ワイン造りを10の重要度に分けるなら、その9割は
畑にあるというわけです。」
「じゃぁ畑に行って見ますか?」
バローロボーイズと呼ばれる、新樽を使った、早くから飲めるバローロの新進気 鋭の造り手たちの間で採用されている醸造を目の当たりにして、少し興奮気味に なりながらカンティーナの外に向かいました。
「スピネッタの社員は現在、65人。そのうちの50人は畑の仕事。
残り15人がカンティーナでの仕事ということで、スピネッタがいかに畑に力を注いでいるかお分かりいただけるかと思います。うちの忙しいエノロゴ(醸造責任者)のジョルジョ(リベッティ氏)も、7月〜8月
そして収穫の時期は必ず畑につめているんですよ。」
畑までの乾いた土を踏みしめながらカンペの丘を見上げると、形よく、丸みを帯びた丘が実際はものすごい傾斜地であることに気が付きました。

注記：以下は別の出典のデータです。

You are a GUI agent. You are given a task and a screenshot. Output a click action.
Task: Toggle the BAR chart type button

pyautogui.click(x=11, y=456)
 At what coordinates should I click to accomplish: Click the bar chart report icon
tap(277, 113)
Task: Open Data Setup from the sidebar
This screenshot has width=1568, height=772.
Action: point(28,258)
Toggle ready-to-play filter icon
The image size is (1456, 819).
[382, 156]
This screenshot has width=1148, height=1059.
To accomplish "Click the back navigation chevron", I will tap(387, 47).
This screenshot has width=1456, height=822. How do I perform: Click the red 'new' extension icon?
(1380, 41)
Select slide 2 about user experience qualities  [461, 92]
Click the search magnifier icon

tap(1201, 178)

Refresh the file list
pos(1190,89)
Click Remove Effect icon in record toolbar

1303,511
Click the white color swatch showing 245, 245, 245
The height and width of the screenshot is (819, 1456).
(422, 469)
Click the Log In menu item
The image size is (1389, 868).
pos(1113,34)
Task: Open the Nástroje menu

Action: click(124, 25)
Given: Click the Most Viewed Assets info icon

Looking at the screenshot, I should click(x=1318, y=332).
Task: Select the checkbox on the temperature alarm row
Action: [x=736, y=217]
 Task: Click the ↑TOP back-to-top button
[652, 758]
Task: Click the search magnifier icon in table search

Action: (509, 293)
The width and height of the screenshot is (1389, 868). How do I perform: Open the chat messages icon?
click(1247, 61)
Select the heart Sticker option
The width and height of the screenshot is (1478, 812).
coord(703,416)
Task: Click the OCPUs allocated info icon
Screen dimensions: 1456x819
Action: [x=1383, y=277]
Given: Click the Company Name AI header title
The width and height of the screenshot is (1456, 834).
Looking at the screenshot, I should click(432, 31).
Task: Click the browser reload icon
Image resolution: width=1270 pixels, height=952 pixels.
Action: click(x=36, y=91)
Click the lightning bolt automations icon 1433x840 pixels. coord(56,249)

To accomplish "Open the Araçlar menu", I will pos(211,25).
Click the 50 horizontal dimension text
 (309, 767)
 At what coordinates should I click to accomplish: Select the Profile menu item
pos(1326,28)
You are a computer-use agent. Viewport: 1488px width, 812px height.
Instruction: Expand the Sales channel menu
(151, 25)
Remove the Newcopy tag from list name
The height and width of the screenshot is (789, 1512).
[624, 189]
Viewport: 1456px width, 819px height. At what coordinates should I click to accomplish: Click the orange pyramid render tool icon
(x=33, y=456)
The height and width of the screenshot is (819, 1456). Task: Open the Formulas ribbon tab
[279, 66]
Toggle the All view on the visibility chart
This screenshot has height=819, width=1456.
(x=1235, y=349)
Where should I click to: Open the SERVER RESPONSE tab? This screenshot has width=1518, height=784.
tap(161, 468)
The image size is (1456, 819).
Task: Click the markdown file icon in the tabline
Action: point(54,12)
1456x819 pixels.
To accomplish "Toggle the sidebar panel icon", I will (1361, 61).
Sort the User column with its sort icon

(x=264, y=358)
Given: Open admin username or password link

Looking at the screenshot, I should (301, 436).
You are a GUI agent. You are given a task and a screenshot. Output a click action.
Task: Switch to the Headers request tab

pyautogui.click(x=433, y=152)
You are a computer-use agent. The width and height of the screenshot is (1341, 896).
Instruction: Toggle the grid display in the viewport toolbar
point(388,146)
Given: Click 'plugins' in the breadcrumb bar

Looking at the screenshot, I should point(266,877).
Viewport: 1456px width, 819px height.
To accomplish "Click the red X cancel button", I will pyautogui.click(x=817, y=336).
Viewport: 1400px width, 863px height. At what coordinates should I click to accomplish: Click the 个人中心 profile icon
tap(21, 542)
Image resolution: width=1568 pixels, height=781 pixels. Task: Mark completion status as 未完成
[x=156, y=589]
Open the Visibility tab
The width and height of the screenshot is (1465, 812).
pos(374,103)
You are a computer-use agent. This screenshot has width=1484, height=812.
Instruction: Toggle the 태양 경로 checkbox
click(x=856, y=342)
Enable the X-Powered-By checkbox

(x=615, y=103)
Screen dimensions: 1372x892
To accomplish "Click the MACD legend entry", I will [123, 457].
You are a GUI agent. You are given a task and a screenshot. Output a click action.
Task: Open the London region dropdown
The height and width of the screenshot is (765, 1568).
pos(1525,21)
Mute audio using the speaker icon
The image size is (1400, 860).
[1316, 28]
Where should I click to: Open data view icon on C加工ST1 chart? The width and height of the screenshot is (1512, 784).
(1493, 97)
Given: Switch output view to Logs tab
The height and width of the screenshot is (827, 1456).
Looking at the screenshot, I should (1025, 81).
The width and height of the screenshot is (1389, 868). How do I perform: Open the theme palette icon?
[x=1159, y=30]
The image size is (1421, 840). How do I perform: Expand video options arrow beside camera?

ふと、車から降りてくる目つきの鋭い男性をみかけました。
広く胸をあけた白いはりのあるシャツの襟をぴんとたてた小柄な男性。その方がジョルジョ・リベッティ氏でした。
大きく両手を広げると、
「よく、日本から来てくれました」
「登ってみますか?」
と聞かれるので、喜んでうなずく私。ところが、実際に上ってみると、急な斜面は帰りが怖そうと思うほどで、途中、息は切れてくるし、普段の運動不足を痛感。リベッティ氏はというと、度々なる携帯電話になにかどなりつけながら、息切れすることもなく、軽々と上っていかれました。頂上から眺める景色は、のどかな田園の風景で、リベッティ氏は、畑の正面に位置する太陽を指差して、
「この畑のすばらしさは、この方角。南向きだから、太陽の光を正面から受け止め
られるんだ。ネッビオーロは他の品種に比べて小さいんだけど、1本の木に1kgのぶどう
と収穫量を抑えているんだよ。」
その後、丘を下り、カンティーナ2階の応接スペースでの試飲。
バルベラダスティ・カディピアーノ 03
バルベラダスティ・スーペリオーレ ビィオンゾ 03
バルベラダルバ・ガッリーナ 03
ピン 03
バルバレスコ 02(2002年は不作のため、クリュバルバレスコが作られませんでした)
カンペバローロ 01(リリース前)
モスカート 04
をテースティングさせていただきました、とにかくやわらかで、ビロードのような味わいが印象的な赤。
丹念なブドウ作りと、発酵の工夫、新樽の使用の仕方などさまざまなワイン造りへの情熱を感じた後だけにおいしさもひとしお。
特に今回新たな発見だったのは、モスカートの群を抜いたおいしさ。
ミネラルなどの澄んだ香り、アカシアの蜂蜜の香りなど、複雑で上質な香りのあとに、密度のある、わずかに、ドライで、複雑な甘みのある、ぴりぴりとした微発砲のモスカートを口にしました。アフターに透明感のある、それでいて、キャラメルのニュアンス、草原の香りなどの残る、すばらしい飲み口はかつて体験したことのないすばらしいモスカートでした。